WE not only drank a toast to Robert Gordon at the weekend but wrapped

up a corner of my childhood which included a strange and haunting

episode. As the nostalgia flowed, the name of Betty Hadden kept flashing

before me, as reminder of a grisly murder which has lain unsolved for 50

years and for which I might have had a vital clue.

But I kept pushing her out of mind for this was the night of Robert

Gordon, the Aberdeen merchant who made his fortune in Danzig nearly 300

years ago and returned as the great benefactor of education in the

North-east.

He opened a haven for poor boys who, in the local dialect, took on the

name of Sillerton Loons, after an estate of the Gordon family.

That first building, still the proud focal point of Robert Gordon's

College in the heart of Aberdeen today, was soon commandeered by

Cumberland as a billet for his troops on the way to and from Culloden in

1746.

But once they had cleared the stench of the objectionable fellow the

school resumed its true purpose and became one of the great institutes

of education, now including Robert Gordon University.

The day-school remained the continuing link with the founder himself

and, in time, the demand from Aberdonians abroad to send their boys home

to be educated led to the opening of a boarding house in 1937.

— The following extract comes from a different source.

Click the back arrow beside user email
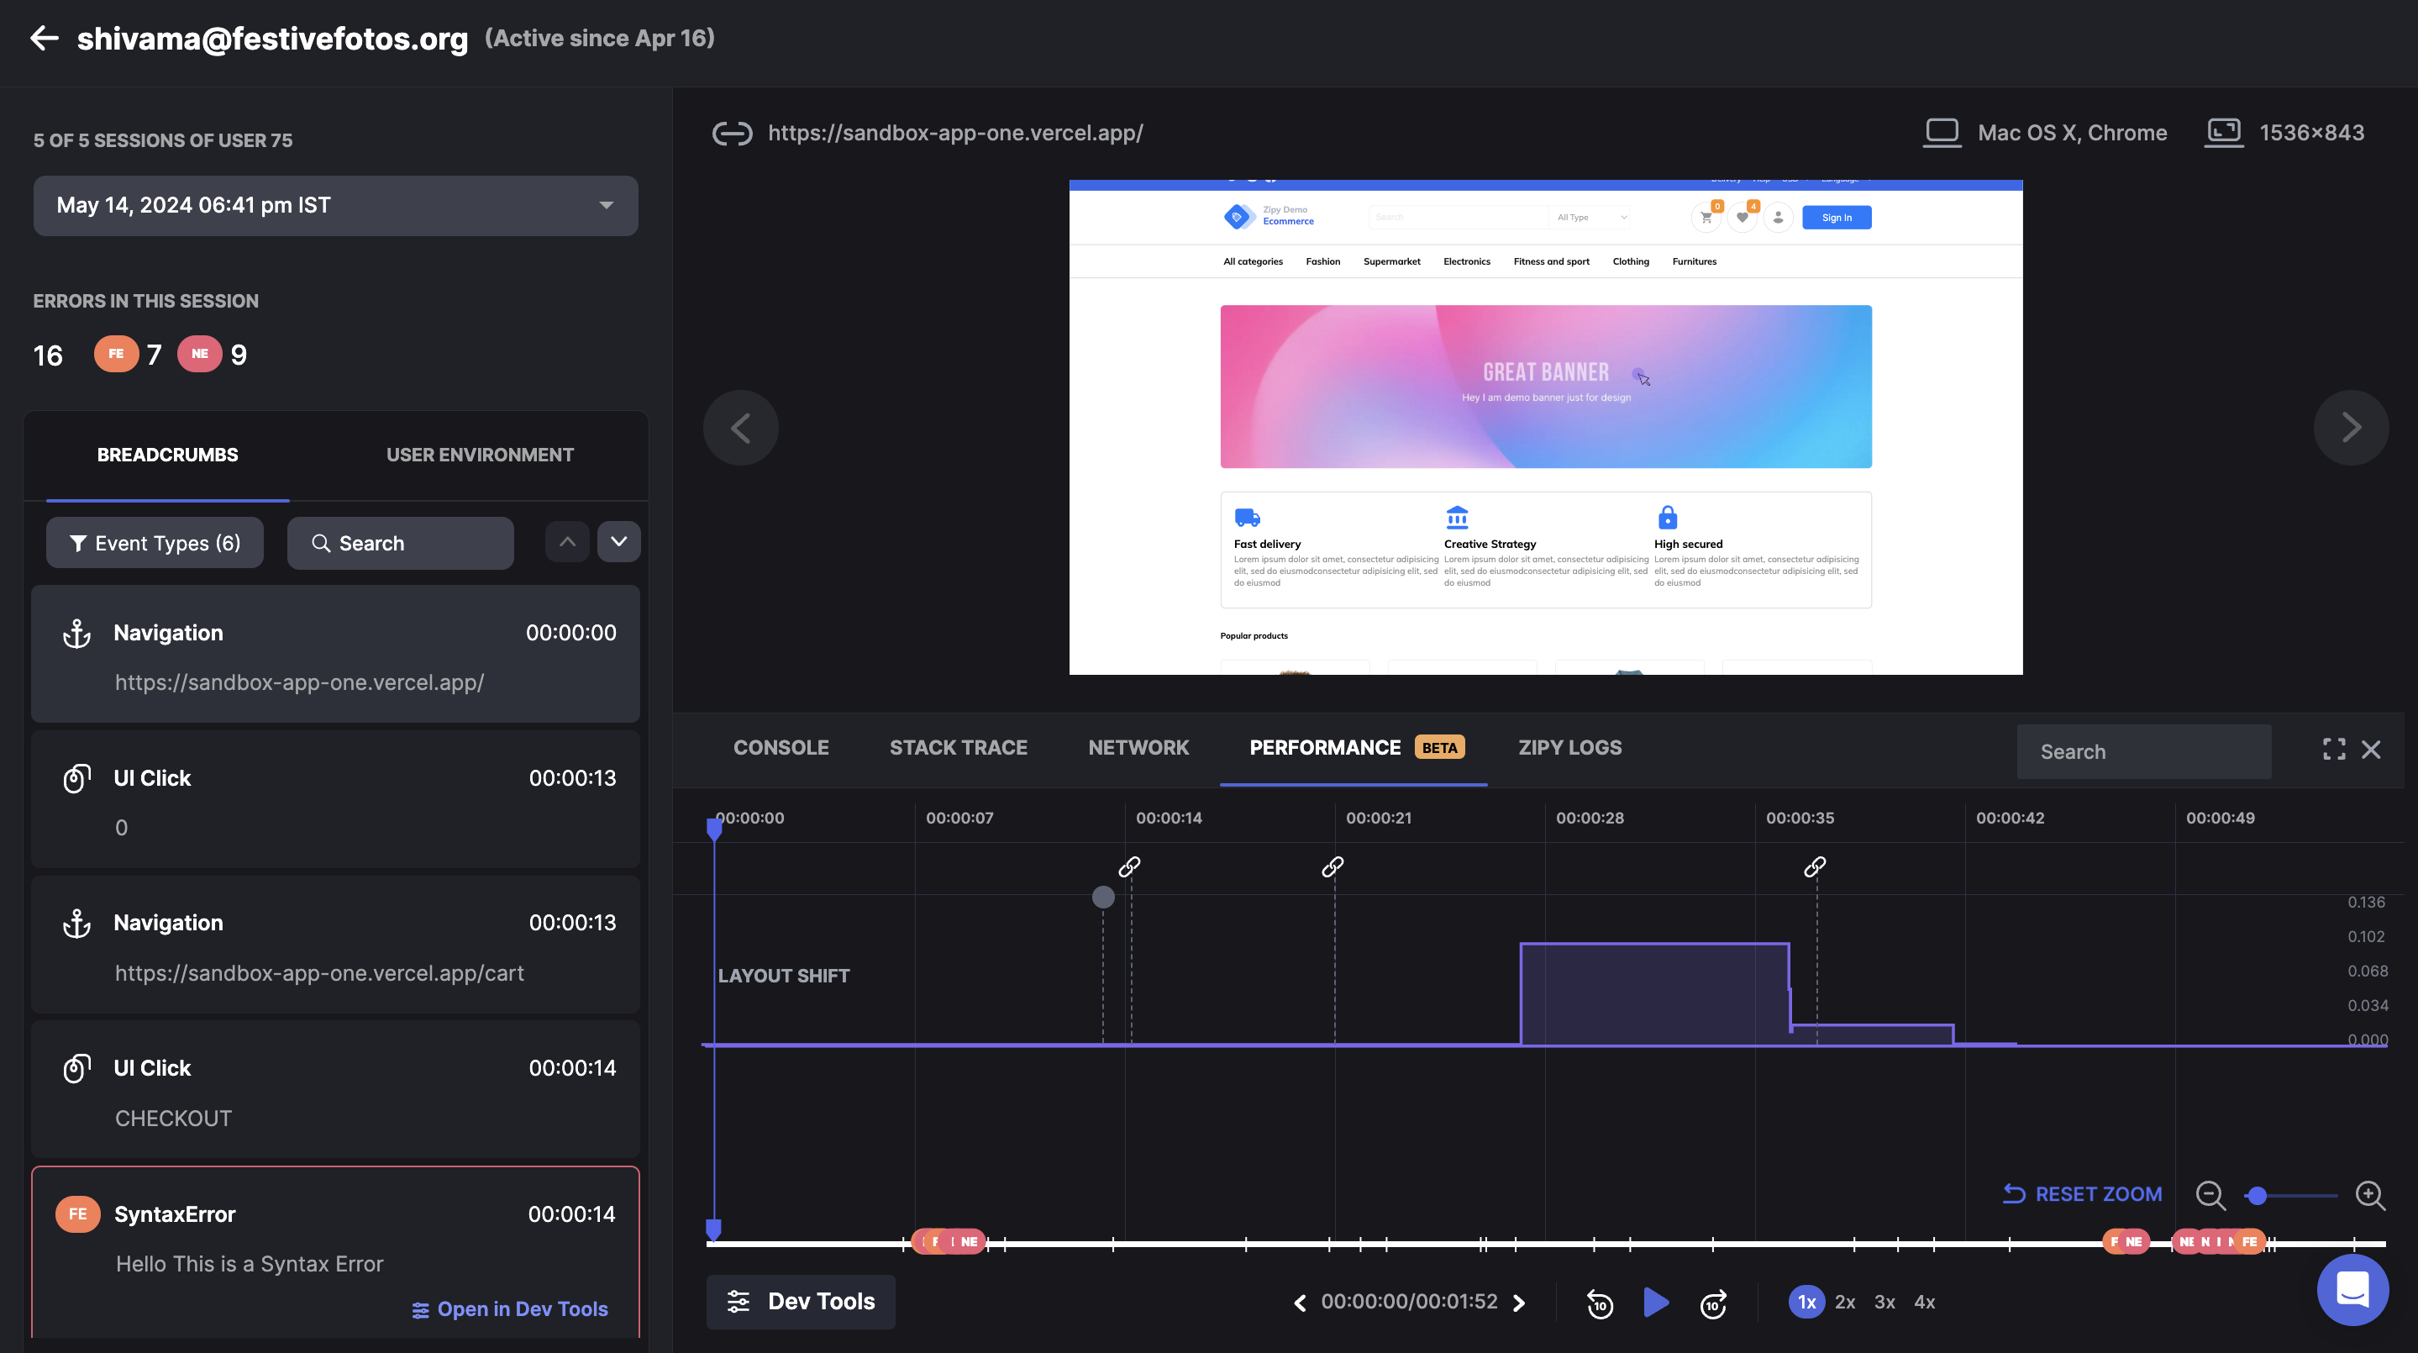 pos(44,38)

Appropriately, it was called Sillerton House, an impressive

grey-granite building at Queen's Cross. So, two centuries after Robert

Gordon, there was a new race of Sillerton Loons, the sons of men who had

pursued tea in Assam, rubber in Malaya, jute in Calcutta.

Within that mixture of expatriates there was room for country loons

like myself, for whom the daily journey to Aberdeen was too far. And

that was how I became a Sillerton Loon in the middle of the Second World

War, exchanging the brose of the countryside for the greater

sophistication of the city.

The overlord of Sillerton was the imposing George E C Barton, who

opened the doors as housemaster in 1937 and proceeded to give the bulk

of his career to that task. I'm not sure they make men like George

Barton any more.

But with the changing needs of society, Sillerton House has outlived

its day and will close this summer, which explained our farewell toast

of Friday night.

Just as there were 13 boys in Robert Gordon's original venture, George

Barton too had begun with 13 Sillerton Loons in 1937. Fittingly, there

were 13 of us there -- his ''vintage boys'' as he called us -- to salute

him on Friday.

Now 85, he stood erect as ever and recalled the vision of the 1930s.

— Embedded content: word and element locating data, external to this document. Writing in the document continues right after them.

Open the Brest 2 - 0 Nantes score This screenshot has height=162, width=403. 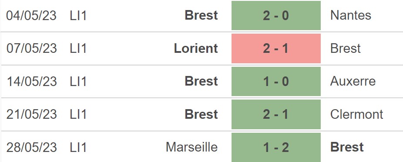[x=276, y=15]
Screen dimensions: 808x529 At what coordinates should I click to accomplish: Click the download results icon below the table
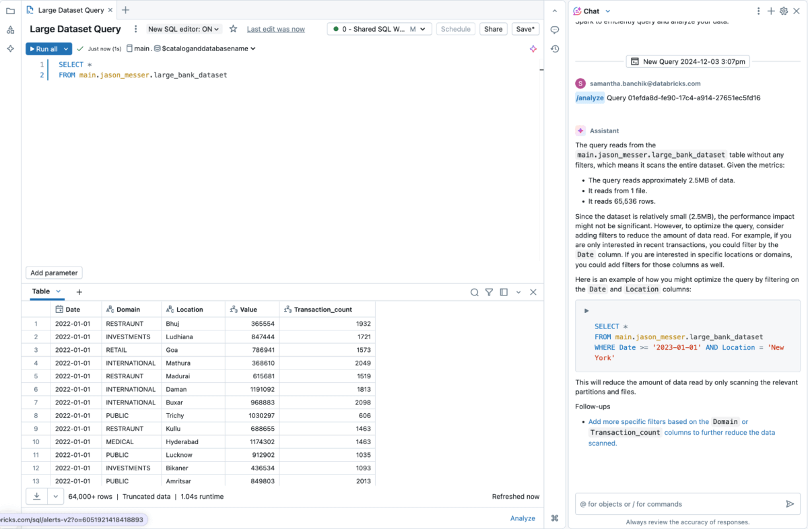pyautogui.click(x=36, y=496)
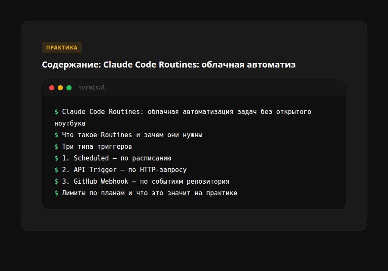Click the green status indicator in the header
This screenshot has width=388, height=271.
69,87
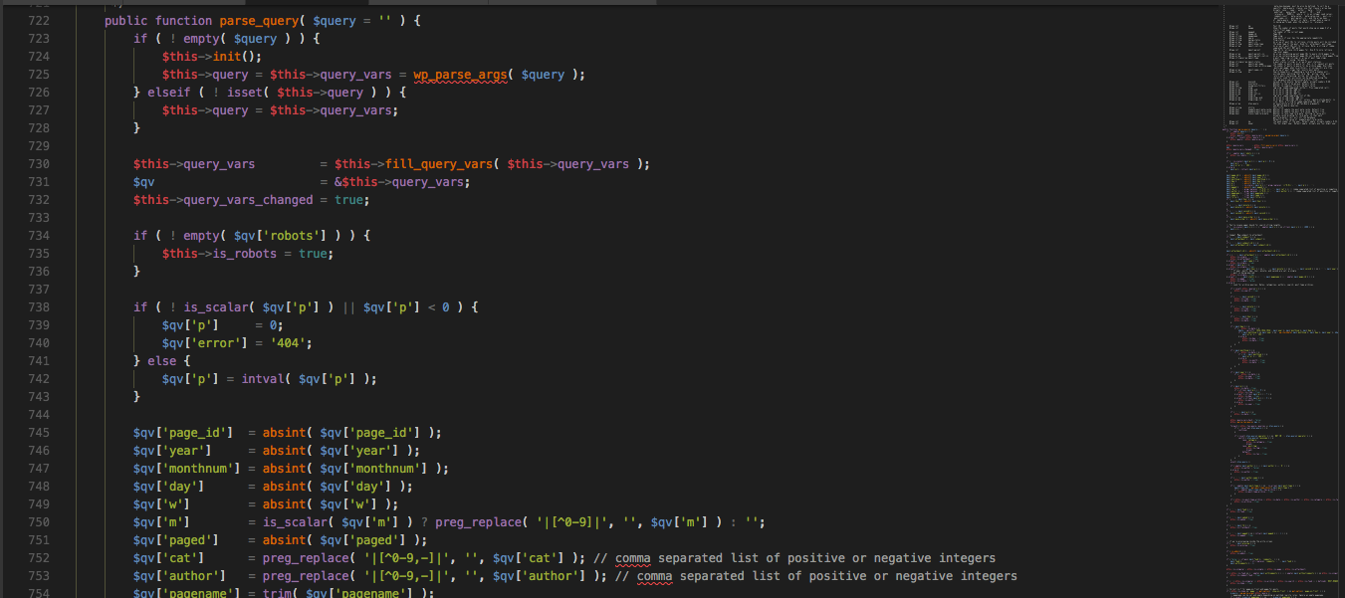Viewport: 1345px width, 598px height.
Task: Click the minimap code overview
Action: [x=1281, y=299]
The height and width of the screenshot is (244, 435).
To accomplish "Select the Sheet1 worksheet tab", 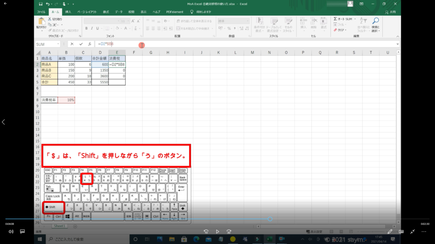I will coord(59,226).
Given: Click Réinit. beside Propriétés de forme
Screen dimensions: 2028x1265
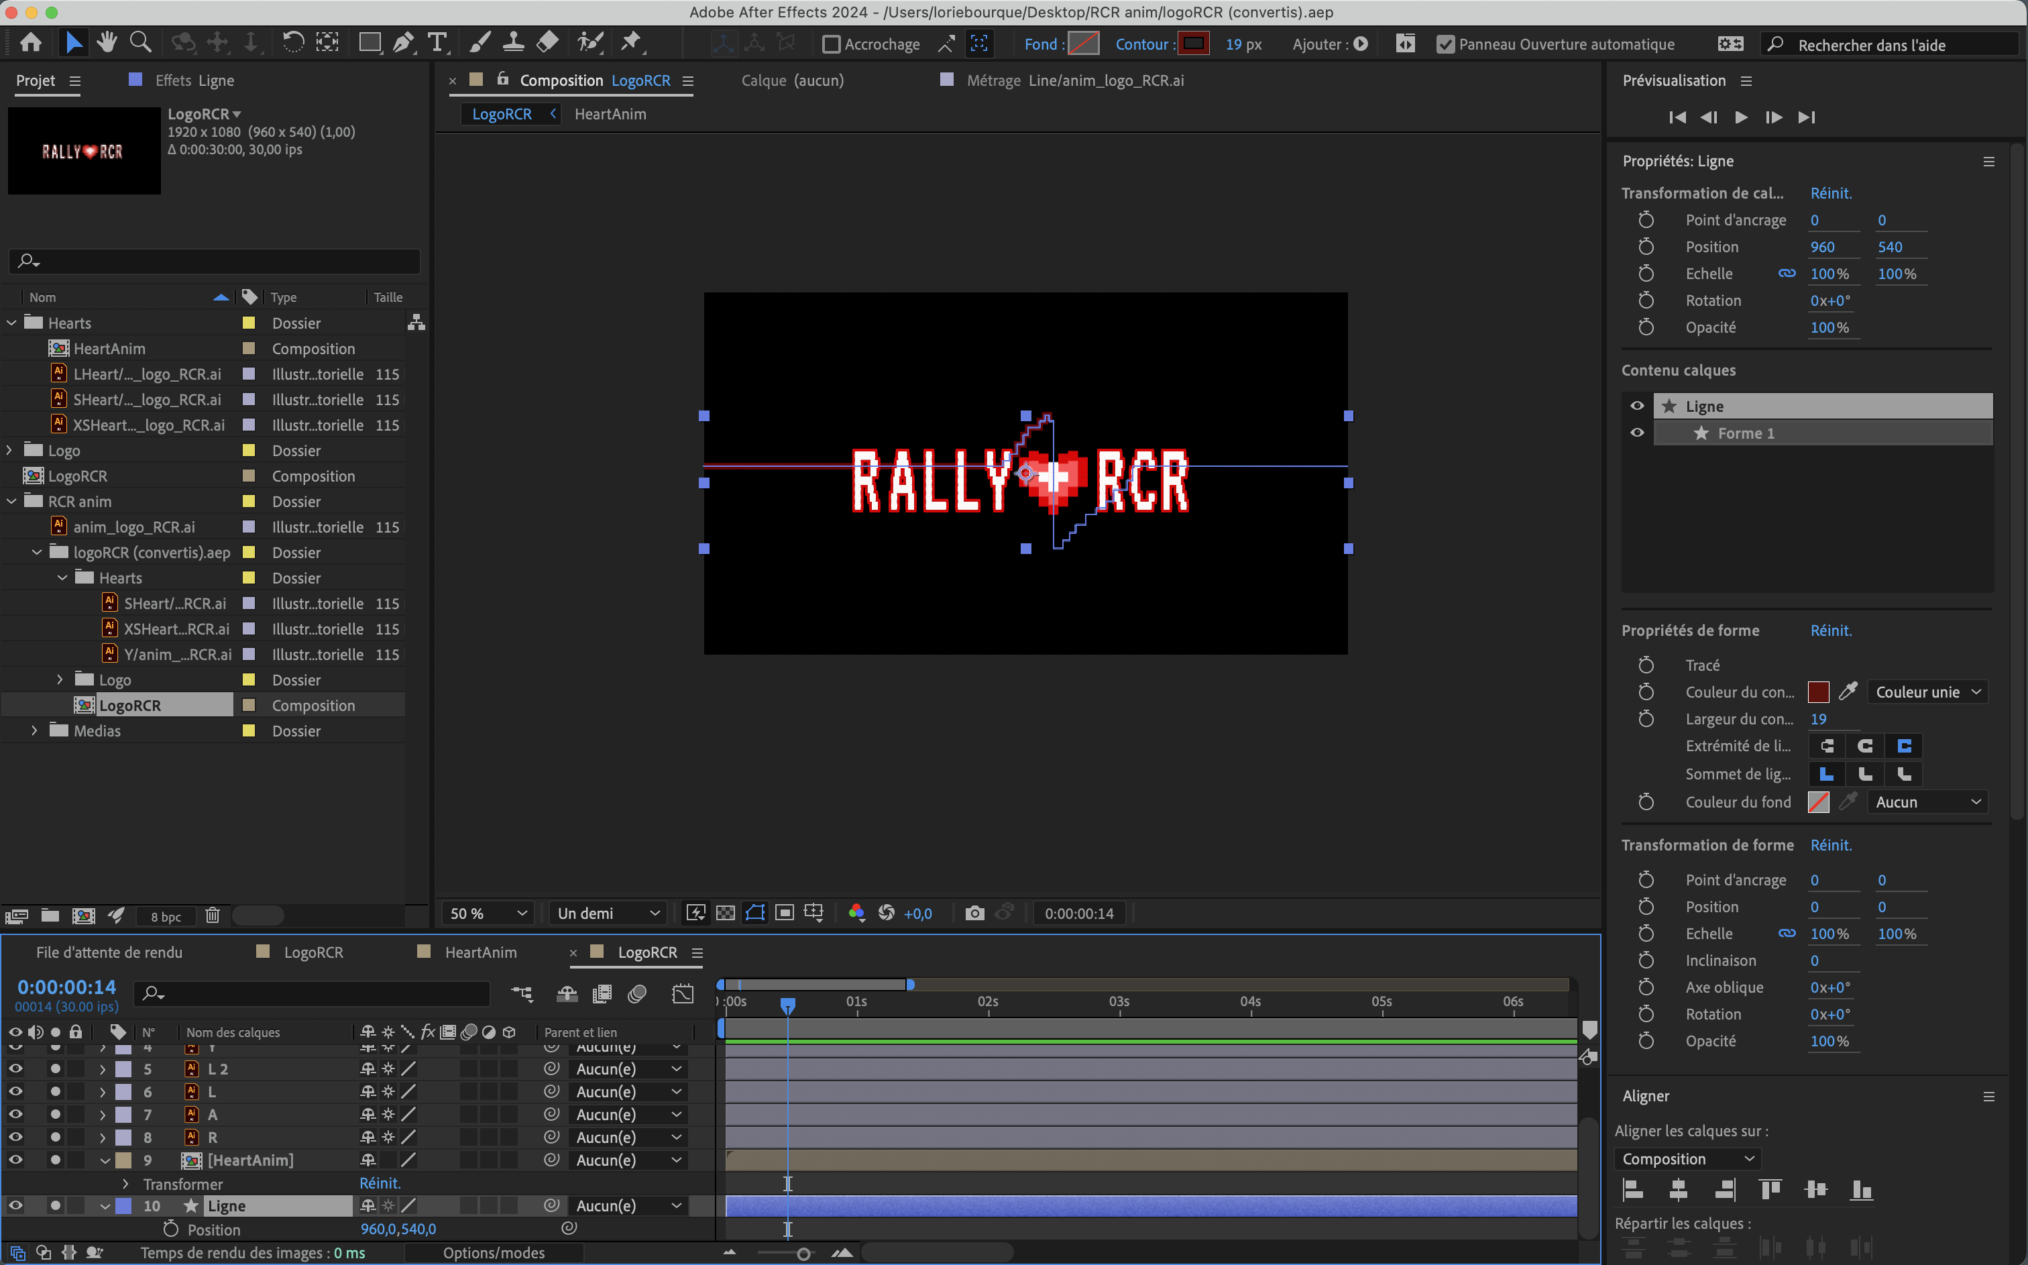Looking at the screenshot, I should pyautogui.click(x=1831, y=630).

The memories flooded back and for me there was no escaping that late

autumn Saturday of 1945 when a friend and I accepted our pocket money

from Mr Barton and headed down Albyn Place for the Odeon Cinema.

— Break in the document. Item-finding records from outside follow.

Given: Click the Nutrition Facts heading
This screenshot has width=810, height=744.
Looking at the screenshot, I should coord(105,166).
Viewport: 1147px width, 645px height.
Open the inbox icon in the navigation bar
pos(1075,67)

At Holburn Junction we were beckoned by a sailor who asked if we would

deliver a letter to a certain house, wait to see if there was a reply

and bring it back to this doorway.

By skipping the pictures we could earn a couple of bob instead of

spending it. Yes, we would do it.

The street, in the Froghall district, turned out to be as much of a

slum as Aberdeen possessed. Gingerly we climbed the stair and knocked on

a door which opened to reveal a scene of post-war revelry. Sleaze might

be a better description.

As I revealed in my autobiography, drunken Servicemen lolled in chairs

with women on their knees, exposing legs and thighs and goodness knows

what. We were innocents at large.

A brittle woman took the note inside but returned to say there was no

reply. We duly reported at the appointed hour to the sailor, whose dark,

distinctive features I can see to this day.

It all seemed of no significance until a short time later when a man

strolling by the foreshore came across a sight which sent him scurrying

to the nearest phone-box. He had found a human arm, crudely sawn off,

with the fingers arched as if scratching at a killer.

There had been screams in the night but nobody paid any attention. The

arm belonged to 17-year-old Betty Hadden, whose mother Kate was a

well-known name in Aberdeen. Betty had been seen in the city's

Castlegate the night before. She had been seen with sailors . . . her

close friends lived in Froghall . . . and the police were looking for a

youth who had been known to carry a message to her.

Sailors were eventually traced to the ends of the earth and, trying to

recall the name on the envelope, my friend and I felt we might have been

able to help the police with a description.

But we were already in trouble academically and any brush with a

murder investigation would have been a short-cut to expulsion. We kept

our secret and I was many years into journalism before explaining it to

the head of the Aberdeen CID.

Whether or not we had a vital clue to the murderer of Betty Hadden we

shall never know. It was just an intriguing thought which was bound to

filter through the social haze of Friday night.